Problem details: State the number of lines in the records underneath where the word "text" turns up, and say nothing else.

Dataset content:
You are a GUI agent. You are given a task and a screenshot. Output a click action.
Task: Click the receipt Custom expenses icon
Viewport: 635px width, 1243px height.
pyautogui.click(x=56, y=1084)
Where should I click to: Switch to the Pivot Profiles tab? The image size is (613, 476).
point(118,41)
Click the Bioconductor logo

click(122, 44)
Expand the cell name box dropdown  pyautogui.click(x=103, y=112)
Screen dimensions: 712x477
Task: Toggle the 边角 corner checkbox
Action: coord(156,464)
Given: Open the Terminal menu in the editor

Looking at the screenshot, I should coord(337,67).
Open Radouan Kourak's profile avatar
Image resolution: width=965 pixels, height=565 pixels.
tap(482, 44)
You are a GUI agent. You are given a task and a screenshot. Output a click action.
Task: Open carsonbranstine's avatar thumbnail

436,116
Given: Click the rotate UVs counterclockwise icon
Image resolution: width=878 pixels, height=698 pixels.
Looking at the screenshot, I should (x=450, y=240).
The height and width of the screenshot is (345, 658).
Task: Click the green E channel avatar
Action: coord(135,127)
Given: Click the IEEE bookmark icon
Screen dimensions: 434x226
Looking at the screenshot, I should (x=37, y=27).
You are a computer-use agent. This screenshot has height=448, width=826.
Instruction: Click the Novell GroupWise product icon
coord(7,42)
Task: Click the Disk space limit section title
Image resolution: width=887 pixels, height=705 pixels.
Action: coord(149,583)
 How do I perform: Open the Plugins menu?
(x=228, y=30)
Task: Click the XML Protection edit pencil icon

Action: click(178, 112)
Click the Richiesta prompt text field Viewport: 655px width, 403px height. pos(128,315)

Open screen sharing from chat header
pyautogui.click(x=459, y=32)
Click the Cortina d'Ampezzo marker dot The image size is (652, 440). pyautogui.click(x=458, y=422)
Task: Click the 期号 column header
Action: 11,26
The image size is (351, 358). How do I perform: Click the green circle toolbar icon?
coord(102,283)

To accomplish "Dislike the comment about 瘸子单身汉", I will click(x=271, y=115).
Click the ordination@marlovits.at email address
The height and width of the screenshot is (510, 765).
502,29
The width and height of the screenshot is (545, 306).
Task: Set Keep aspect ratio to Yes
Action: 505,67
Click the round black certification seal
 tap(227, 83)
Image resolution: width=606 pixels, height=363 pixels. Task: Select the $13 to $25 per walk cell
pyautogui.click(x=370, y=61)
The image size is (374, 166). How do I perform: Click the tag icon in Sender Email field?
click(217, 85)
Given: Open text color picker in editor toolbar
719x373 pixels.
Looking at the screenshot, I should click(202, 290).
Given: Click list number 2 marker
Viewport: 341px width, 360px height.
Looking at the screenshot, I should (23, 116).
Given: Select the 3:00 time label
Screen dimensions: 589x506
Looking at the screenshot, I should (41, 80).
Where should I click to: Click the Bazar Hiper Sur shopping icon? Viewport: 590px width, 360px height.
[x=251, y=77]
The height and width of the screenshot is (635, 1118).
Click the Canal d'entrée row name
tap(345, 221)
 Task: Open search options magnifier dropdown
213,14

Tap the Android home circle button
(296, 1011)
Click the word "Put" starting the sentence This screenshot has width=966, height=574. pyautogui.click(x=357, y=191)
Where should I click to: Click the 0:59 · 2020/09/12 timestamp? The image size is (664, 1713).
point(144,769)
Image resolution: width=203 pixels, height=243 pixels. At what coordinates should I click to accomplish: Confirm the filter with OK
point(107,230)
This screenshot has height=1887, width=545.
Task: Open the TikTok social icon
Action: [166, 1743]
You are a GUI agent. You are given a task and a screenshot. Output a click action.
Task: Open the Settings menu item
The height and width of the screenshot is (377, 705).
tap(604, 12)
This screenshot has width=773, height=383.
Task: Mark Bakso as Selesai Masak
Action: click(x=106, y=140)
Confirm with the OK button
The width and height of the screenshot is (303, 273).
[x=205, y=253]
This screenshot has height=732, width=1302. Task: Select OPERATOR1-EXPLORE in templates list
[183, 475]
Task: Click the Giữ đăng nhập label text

Your response: 3